Therapeutic cloning (also known as somatic cell nuclear transfer, cell nuclear replacement, research cloning, and embryo cloning) involves taking an egg (or oocyte) from which the nucleus has been removed, and replacing that nucleus with DNA from the cell of another organism. The result is an embryo with almost identical DNA to the organism.

The procedure is surrounded by controversy, and this is reflected in the language used to describe the embryo created. Some people don't like to refer to the result as an embryo, since it has not been created by fertilisation, but others think that since, given the right conditions, it could grow into a fetus and eventually a child, it doesn't seem misleading to call it an embryo.

The aim of carrying out this procedure is to obtain stem cells that are genetically matched to the donor organism. For example, if a person with Parkinson's disease donated their DNA, then it should be theoretically possible to generate embryonic stem cells that could be used to treat their condition without being rejected by the patient's immune system. No such therapies presently exist, however, and the development of the technology has been delayed as governments debate whether to ban such research.

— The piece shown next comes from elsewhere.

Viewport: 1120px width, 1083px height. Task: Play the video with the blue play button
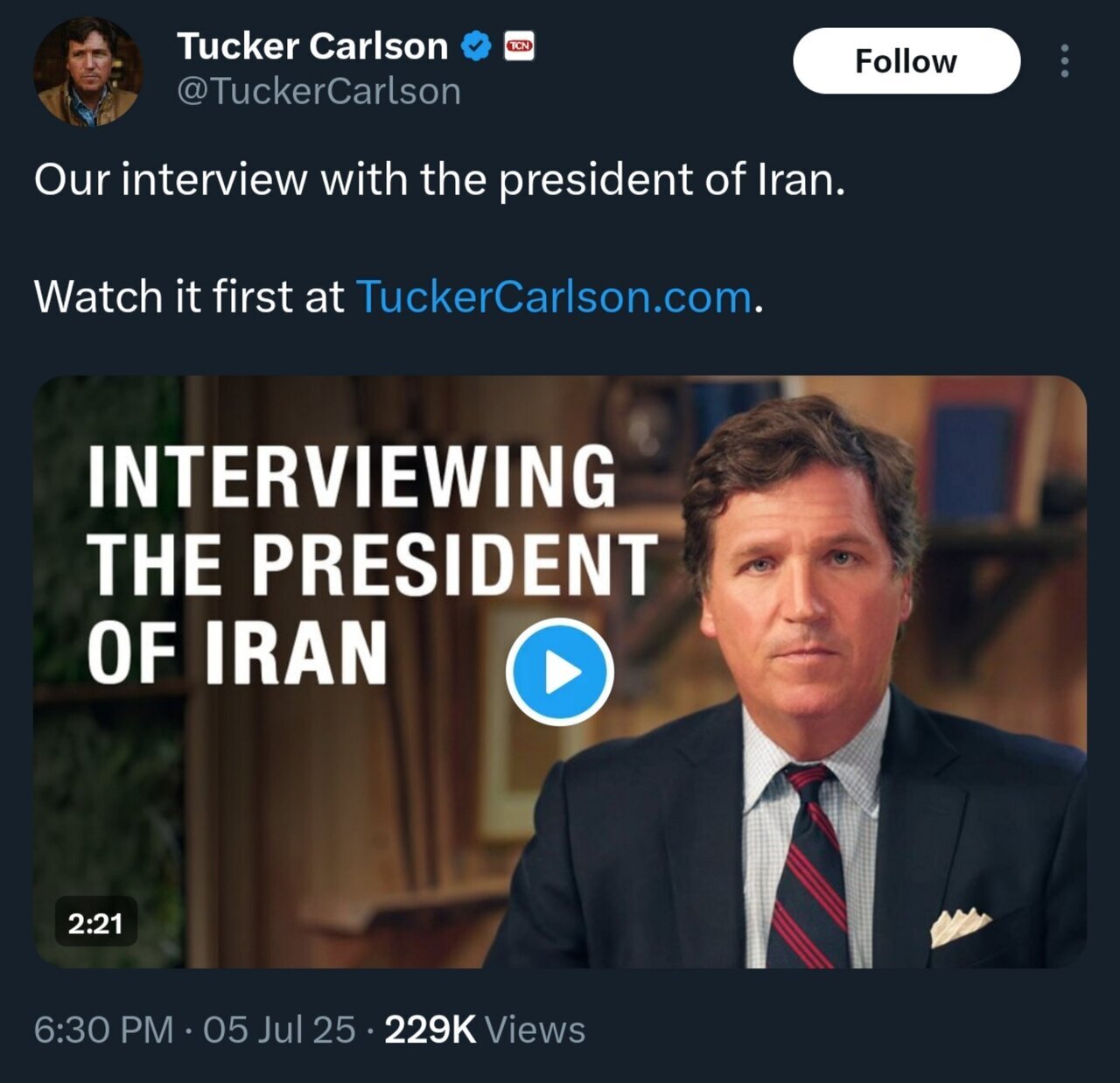[x=560, y=672]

Therapeutic cloning is currently legal for research purposes in the United Kingdom, having been incorporated into the 1990 Human Fertilisation and Embryology Act in 2001. In many other countries, the practice is banned, though laws are being debated and changed regularly. The United Nations voted on a Costa Rica bill to ban both reproductive cloning and therapeutic cloning on December 8, 2003.

Support for this procedure derives from its potential medical applications. Some opposition is based on the fact that the procedure destroys human embryos. Others feel that it instrumentalizes human life, or that it would impossible to allow therapeutic cloning while preventing reproductive cloning from occurring.